**MATERIAL PROVIDED**
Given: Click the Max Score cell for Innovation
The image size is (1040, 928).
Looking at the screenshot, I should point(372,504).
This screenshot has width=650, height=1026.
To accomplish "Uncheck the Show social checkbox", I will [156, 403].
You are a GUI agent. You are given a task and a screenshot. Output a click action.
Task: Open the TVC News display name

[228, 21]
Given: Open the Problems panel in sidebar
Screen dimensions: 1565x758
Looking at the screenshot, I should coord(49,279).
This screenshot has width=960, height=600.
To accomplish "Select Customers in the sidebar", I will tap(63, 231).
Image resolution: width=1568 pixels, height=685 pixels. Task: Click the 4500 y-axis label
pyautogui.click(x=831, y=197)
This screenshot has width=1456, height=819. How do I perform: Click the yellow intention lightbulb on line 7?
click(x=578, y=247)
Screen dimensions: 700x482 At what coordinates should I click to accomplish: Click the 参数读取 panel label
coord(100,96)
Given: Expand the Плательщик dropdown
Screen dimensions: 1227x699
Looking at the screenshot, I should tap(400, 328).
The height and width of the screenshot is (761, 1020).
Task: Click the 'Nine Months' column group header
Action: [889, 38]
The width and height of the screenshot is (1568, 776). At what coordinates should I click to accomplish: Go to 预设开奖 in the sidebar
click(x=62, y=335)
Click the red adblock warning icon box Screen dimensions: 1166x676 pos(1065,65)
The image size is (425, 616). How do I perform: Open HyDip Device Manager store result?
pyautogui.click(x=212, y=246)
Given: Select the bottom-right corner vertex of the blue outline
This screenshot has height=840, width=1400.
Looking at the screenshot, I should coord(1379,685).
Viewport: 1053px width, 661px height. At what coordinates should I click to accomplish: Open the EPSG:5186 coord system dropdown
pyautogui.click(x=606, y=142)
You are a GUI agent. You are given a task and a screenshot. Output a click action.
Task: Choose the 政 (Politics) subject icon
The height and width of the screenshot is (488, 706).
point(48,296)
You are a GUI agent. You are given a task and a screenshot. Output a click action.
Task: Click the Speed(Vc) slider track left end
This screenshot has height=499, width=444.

**WHAT IS BEING ASKED**
Extract every line above that contains the string "size" and copy each one in full.

**CORRECT RESULT**
The image size is (1040, 928).
The image size is (425, 616). How do I perform: Open HyDip Device Manager store result?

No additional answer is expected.